Wednesday, 25 June 2008

A small half

Another example of journalists failing to be able to accurately report basic statistics leapt out of the Times today. "House sales could halve this year, down from a peak of 1.78 million in 2004 to an estimated 1.17 million" burbled Judith Heywood and Rebecca O'Connor. My calculations make that a 34% fall - barely more than a third and certainly nowhere near half, however you round it.

This miserably poor calculation is complemented by the "Analysis" piece by Ann Ashworth, headlined "Smart landlords snap up properties that would-be buyers are having to rent". The basic premise of this is that this is a great time to buy-to-let, as hapless First Time Buyers (FTBs) will be driven into your arms by their inability to borrow money. She offers up a quote from "one observer of the sector" wherein the hypothetical landlord "may be dismayed at the slew of statistics suggesting that the housing market is stagnating". Maybe this observer and Anne Ashworth have an entirely different source of news to the rest of us, but the statistics I'm aware of don't suggest that it is stagnating, they confirm that it is falling.

A basic calculation of whether BTL is a good investment would be:

House Price Inflation (HPI) - Mortgage Interest + (Rent * Void%) - Letting Fees - Maintenance

Let's try an optimistic case scenario. Most estimates are now putting annual HPI at falls of between 5 and 10%. Paragon elsewhere in the article estimate rental yield at 6.4%. Personally I wouldn't trust this as Paragon figures have never borne much relation to other organisations and they have a massive axe to grind, but let's put this on one side and give them the benefit of the doubt. Furthermore, we'll ignore voids, letting fees and maintenance, we'll pretend that you do all the maintenance yourself and that a friendly estate agent agrees to advertise the property for nothing with phenomenal success. Not only that but your cast-iron credit rating secures a mortgage in line with the best domestic deals at 6.25% + arrangement.

That tots up as a loss of just under 5% or £10K on a £200K property. Ouch.

A less optimistic scenario would put rental yield at 4.7% (IPD Index), mortgage interest at 8.09% (5 year rate quoted in main article), and allow 1.5% agent fees on rent, and 10% voids. This combined with a 10% HP fall would come in at a loss of 14% over the next year, or £28K on our hypothetical £200K property.

Perhaps Ann Ashworth couldn't be bothered to google up a few basic figures, or couldn't add them together, because if she had, why on earth would she have written an article called "Smart landlords snap up properties that would-be buyers are having to rent"? There's nothing very smart about lining up to lose 5-14% in the next year. Even if the investment paid out in the long term, it would be better to buy in a year or more once prices bottomed out.

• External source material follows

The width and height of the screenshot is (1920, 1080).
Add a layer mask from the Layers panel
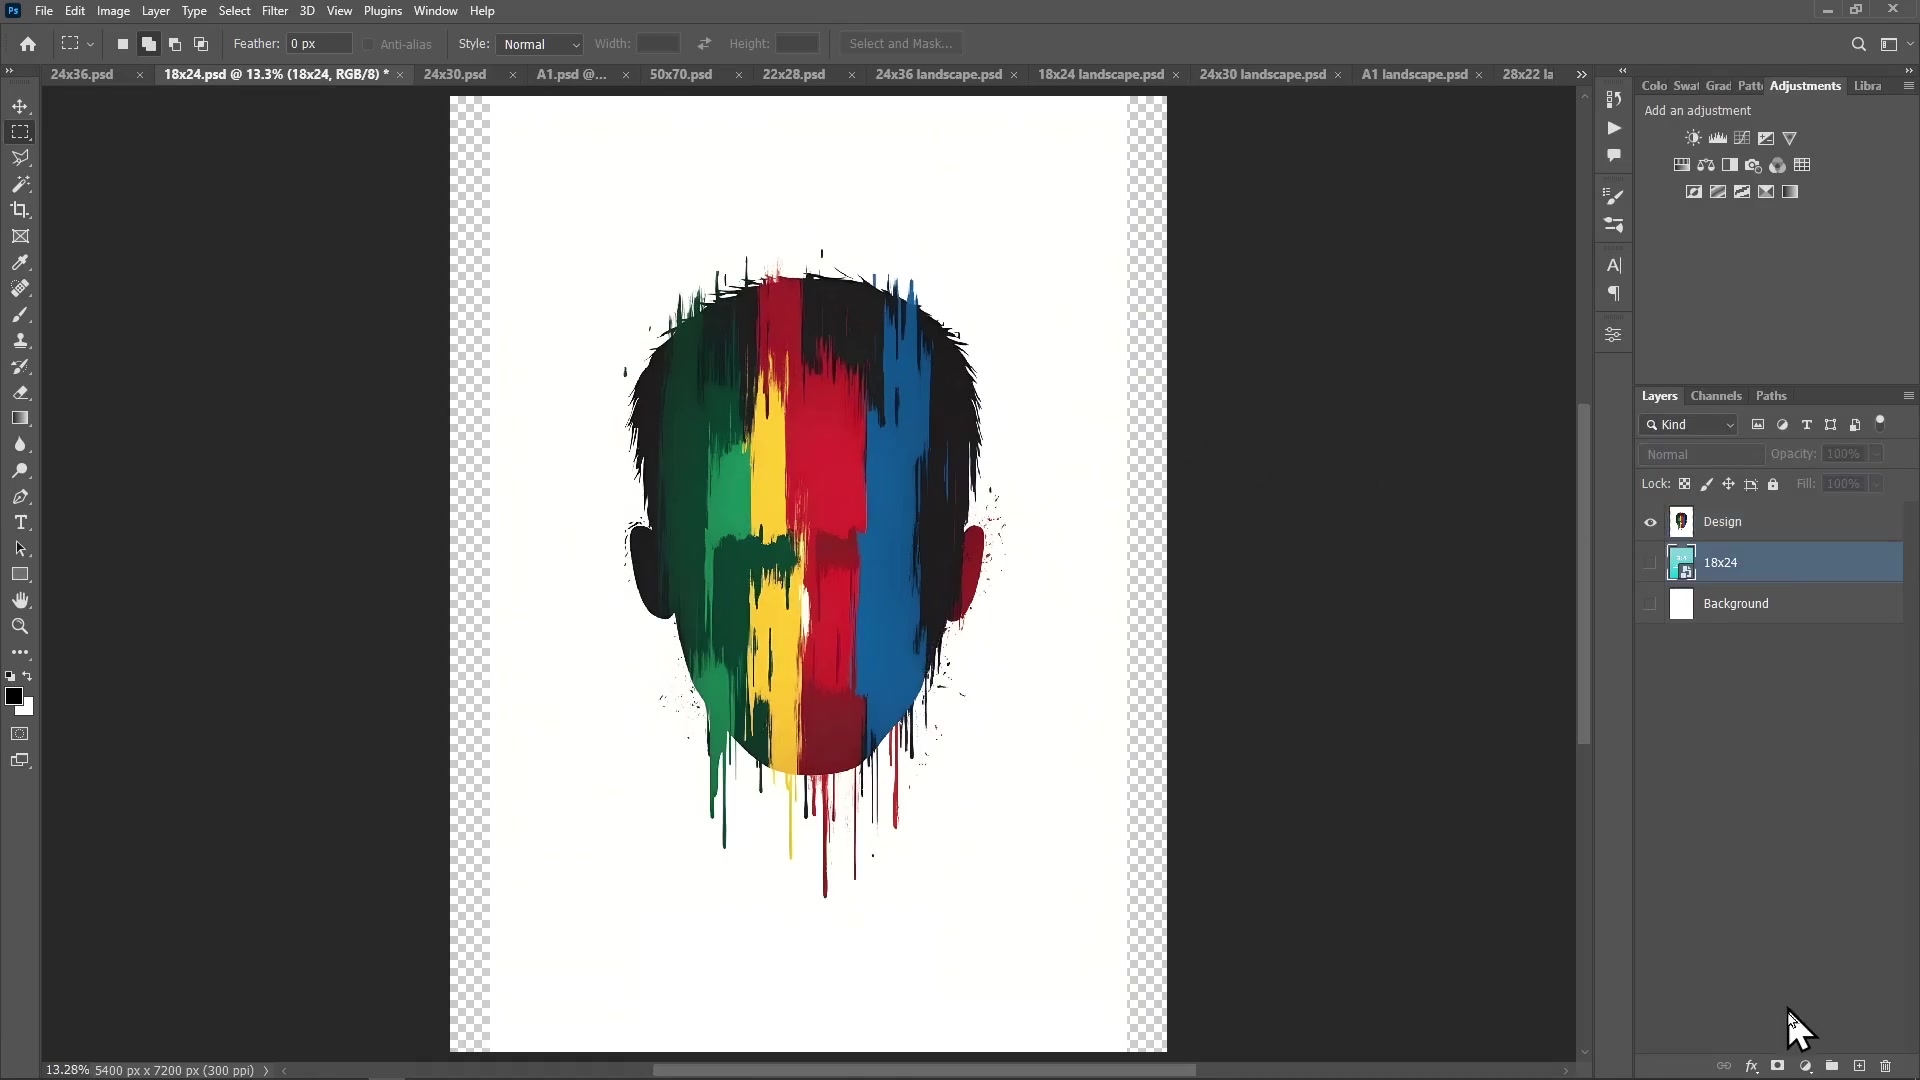point(1779,1066)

How could such an ill-thought out and misleading piece have been written? I don't know, but I have a theory. I would guess that it might start out with a release or interview with someone in the industry who has a case to make. Paragon, whose figures are quoted, would be a good fit. They are very near to being Northern Rocked, and their share price has fallen by over 80% in the last year or so (certainly a more efficient way to lose money than buy-to-let). If the market doesn't pick up then they are going to go belly up, so they would be trying very hard to talk up the market. They cough up some desperately thin case which looks at all the positives and none of the negatives and the journalist dutifully regurgitates it through a combination of laziness and ignorance. What is particularly shameful is that a broadsheet has paid for and printed this rubbish.